Reproduce only this stretch of the listing below: from the line with "The height and" through the line with "Task: Click the", exactly as written, with pictures excluded.

• **Data extract**
====

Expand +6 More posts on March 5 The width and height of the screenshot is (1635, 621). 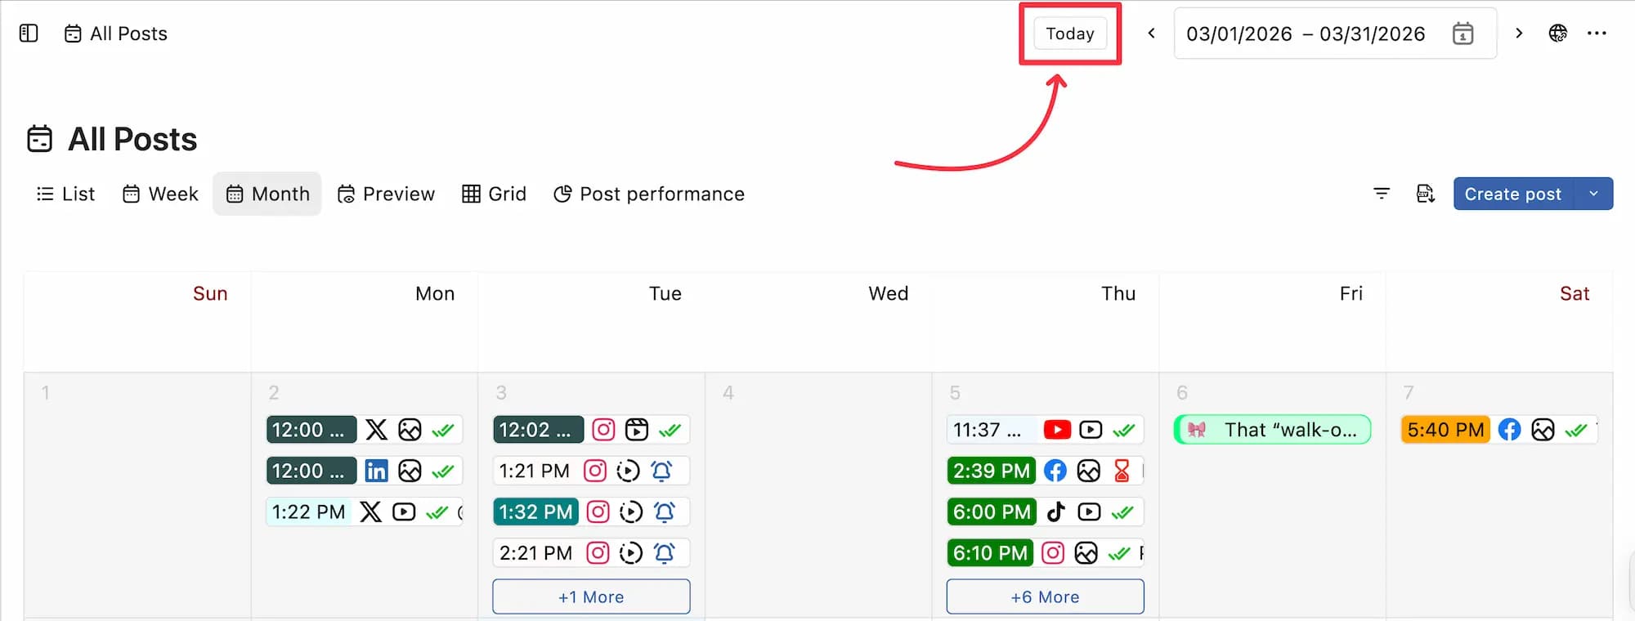pos(1045,596)
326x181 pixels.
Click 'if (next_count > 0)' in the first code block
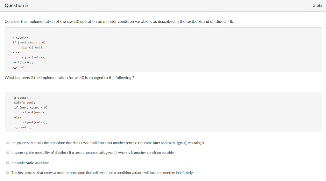tap(29, 42)
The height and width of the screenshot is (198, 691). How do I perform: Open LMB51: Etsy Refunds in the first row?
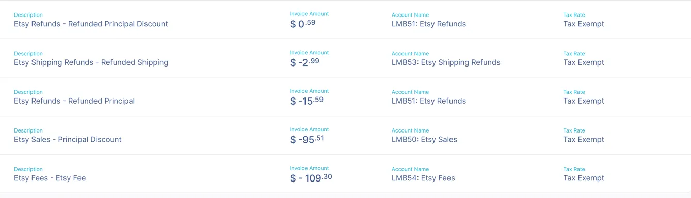pyautogui.click(x=429, y=24)
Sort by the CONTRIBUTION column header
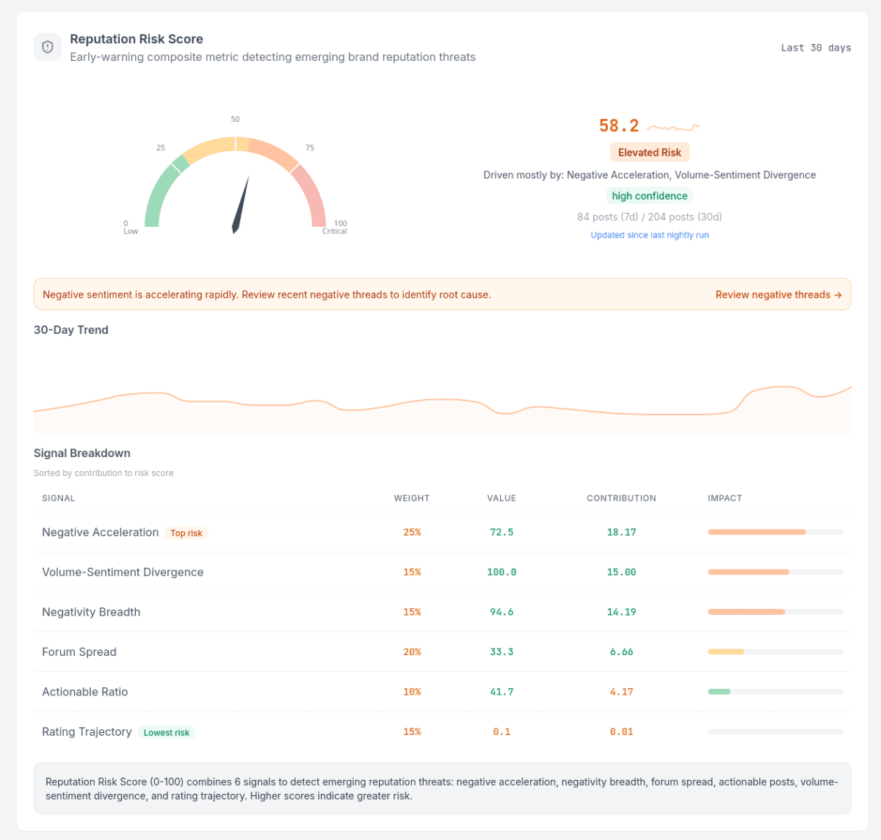The image size is (881, 840). point(621,498)
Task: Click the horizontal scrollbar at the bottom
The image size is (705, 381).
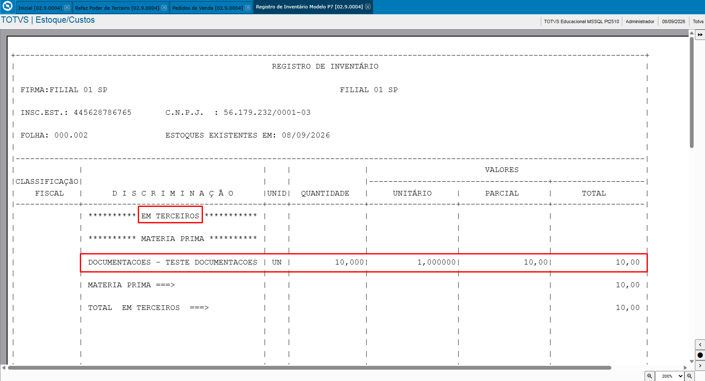Action: [310, 368]
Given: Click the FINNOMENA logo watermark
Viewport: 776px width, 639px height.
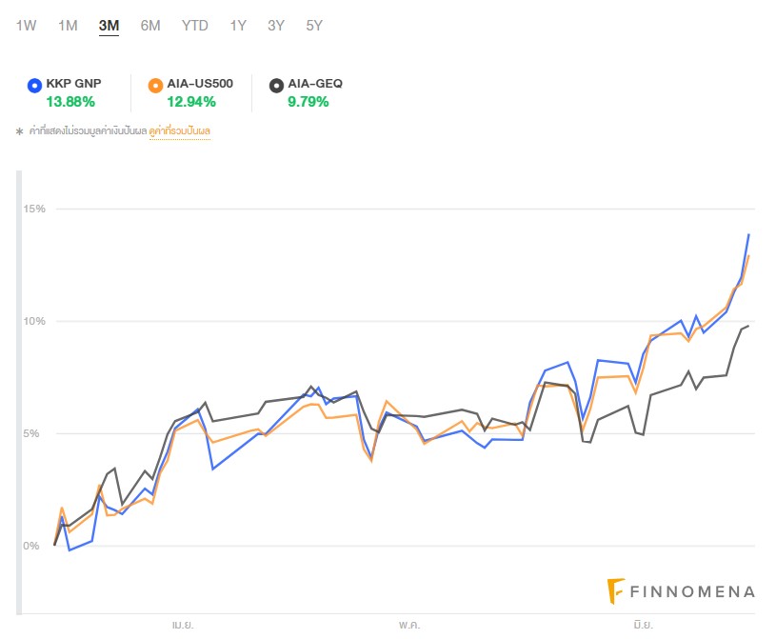Looking at the screenshot, I should [681, 591].
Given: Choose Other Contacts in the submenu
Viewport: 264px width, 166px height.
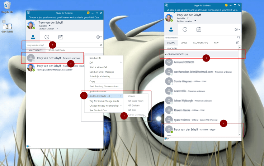Looking at the screenshot, I should 136,115.
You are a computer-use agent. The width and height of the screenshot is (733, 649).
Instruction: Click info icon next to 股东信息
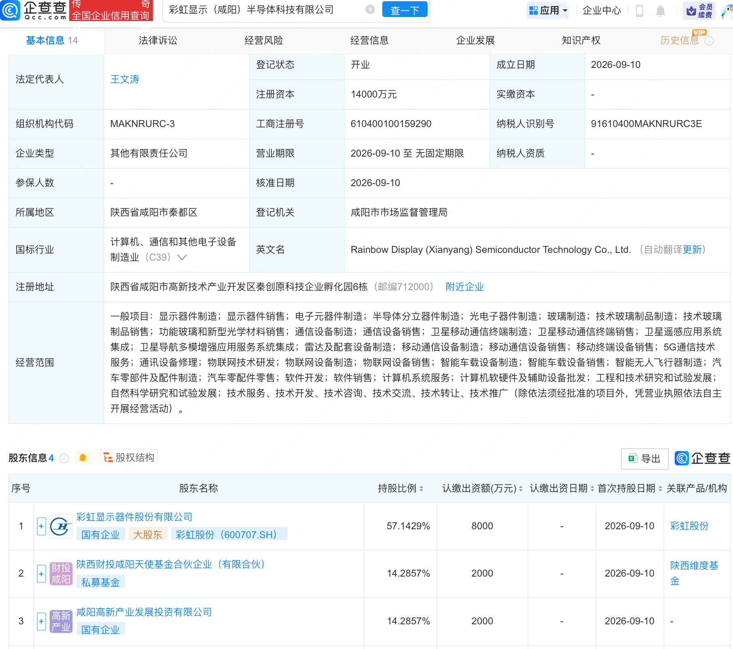click(64, 458)
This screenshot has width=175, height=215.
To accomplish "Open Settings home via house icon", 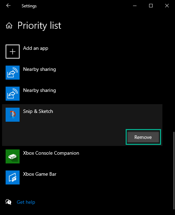I will 9,26.

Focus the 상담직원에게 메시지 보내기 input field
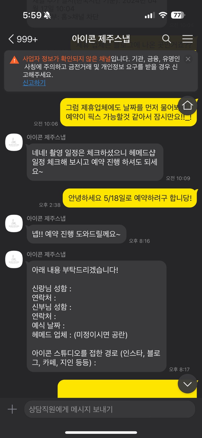coord(110,409)
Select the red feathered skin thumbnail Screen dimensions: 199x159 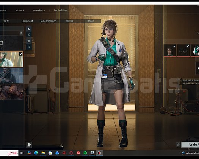[x=11, y=92]
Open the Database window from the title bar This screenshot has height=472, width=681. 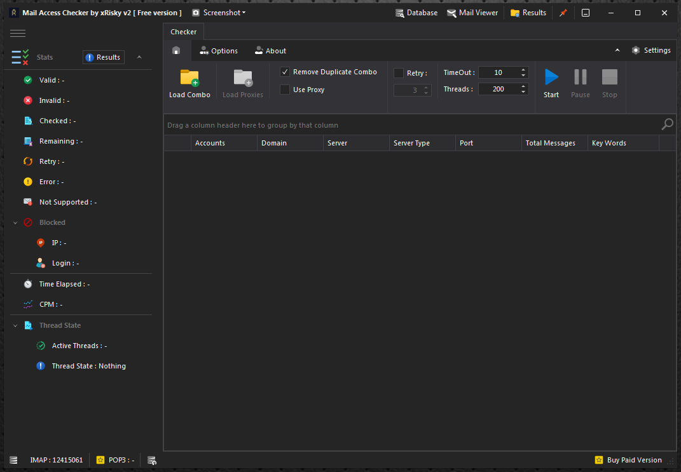coord(416,12)
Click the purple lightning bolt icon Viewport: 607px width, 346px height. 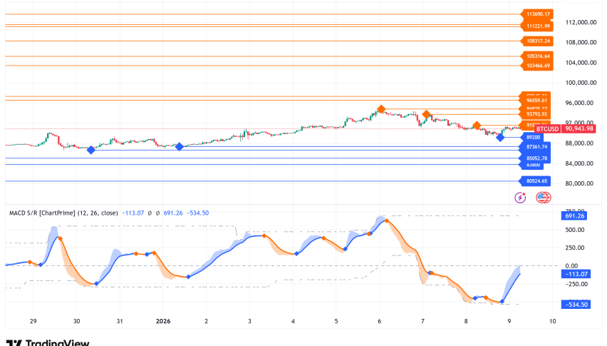tap(520, 197)
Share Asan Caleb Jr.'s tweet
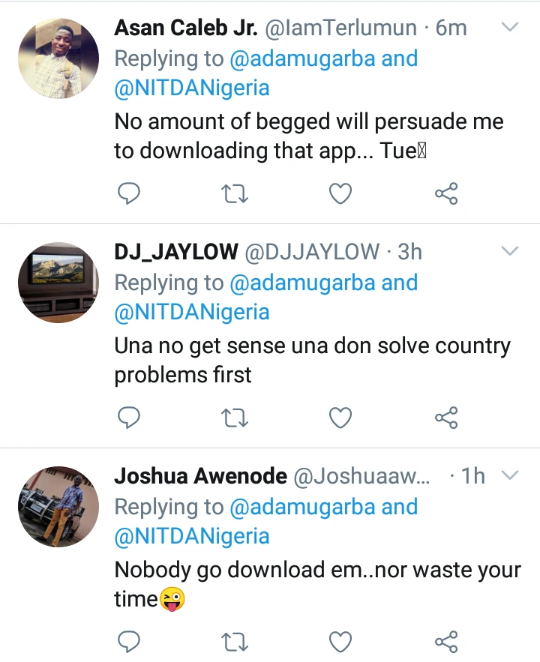 pyautogui.click(x=446, y=194)
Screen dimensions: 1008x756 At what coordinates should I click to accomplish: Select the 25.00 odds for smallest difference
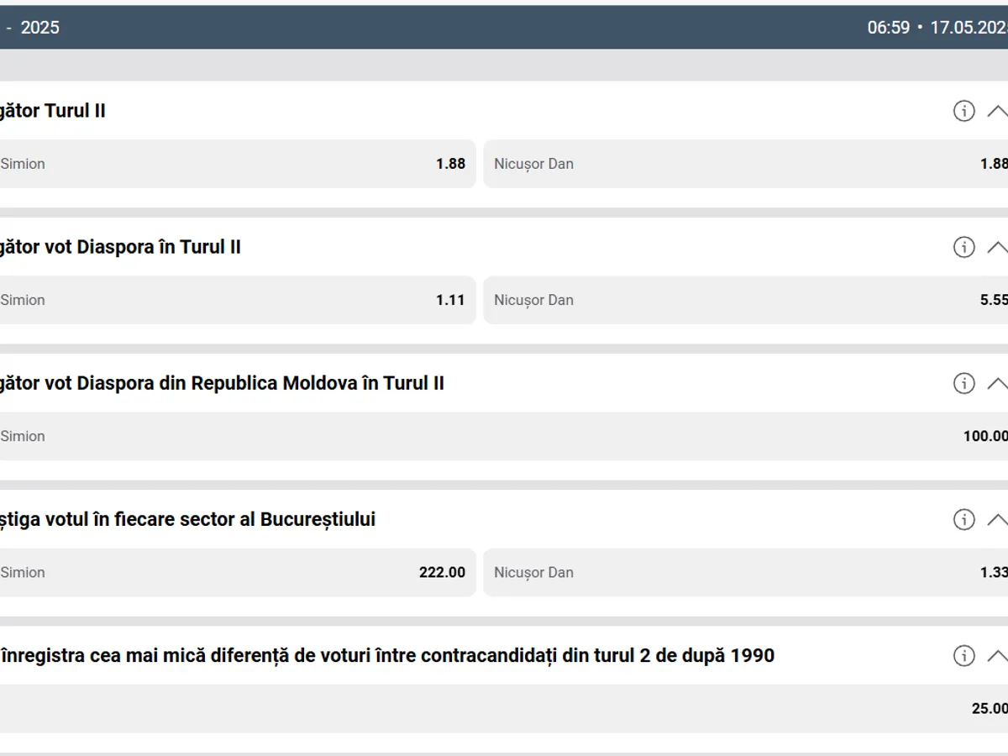click(x=504, y=708)
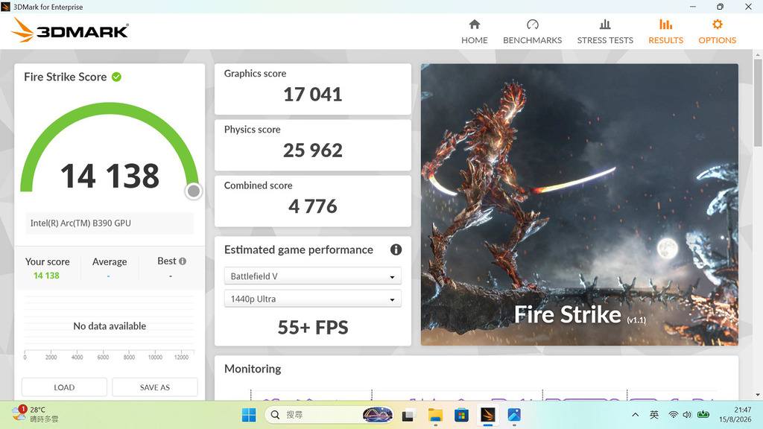Click the estimated game performance info icon

tap(396, 250)
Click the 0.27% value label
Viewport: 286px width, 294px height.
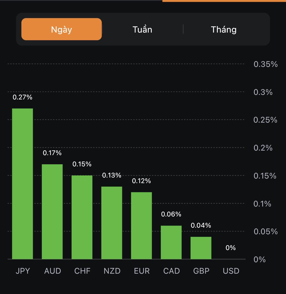pos(22,97)

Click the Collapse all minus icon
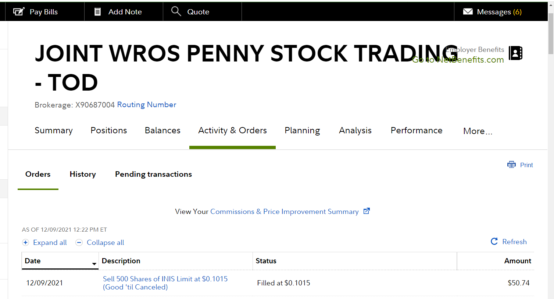point(79,242)
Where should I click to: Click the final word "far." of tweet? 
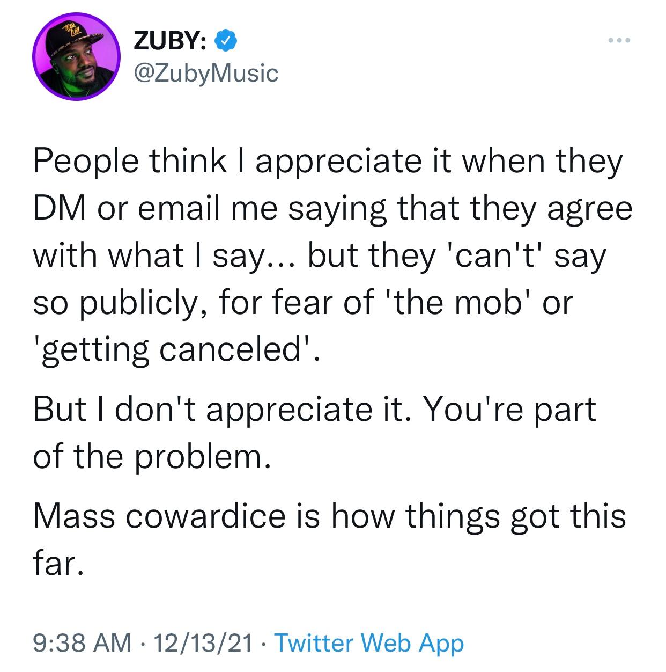coord(57,563)
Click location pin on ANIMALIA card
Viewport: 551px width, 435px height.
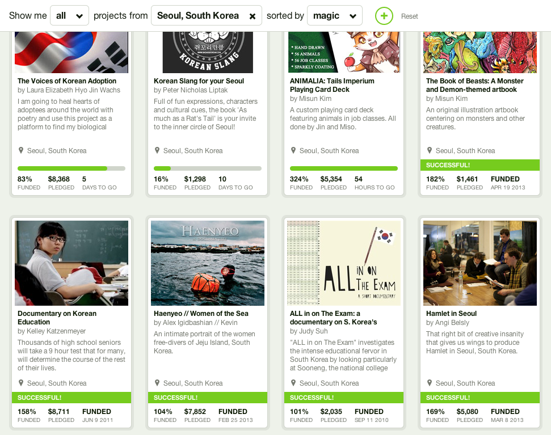click(x=293, y=150)
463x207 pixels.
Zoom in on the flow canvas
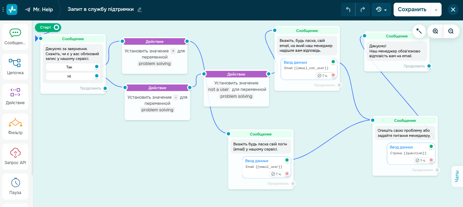click(x=435, y=31)
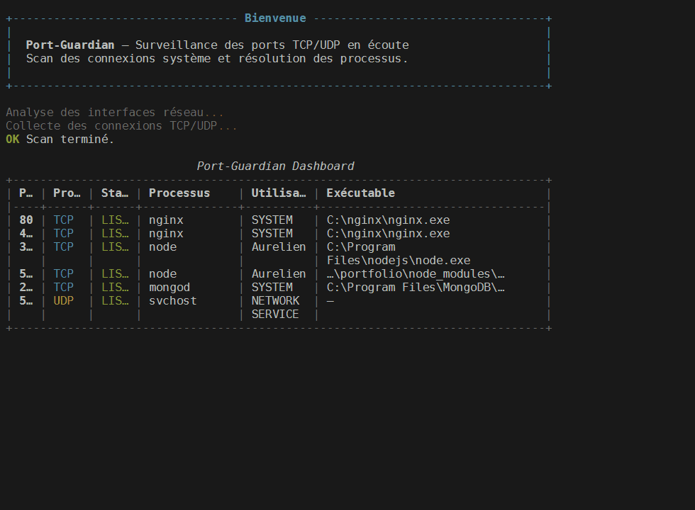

====

• **Answer box**
The height and width of the screenshot is (198, 691). How do I perform: Open LMB51: Etsy Refunds in the first row?
pyautogui.click(x=429, y=24)
Sort by the CONTRIBUTION column header
The image size is (881, 840). point(621,498)
Task: Click the horizontal scrollbar at the bottom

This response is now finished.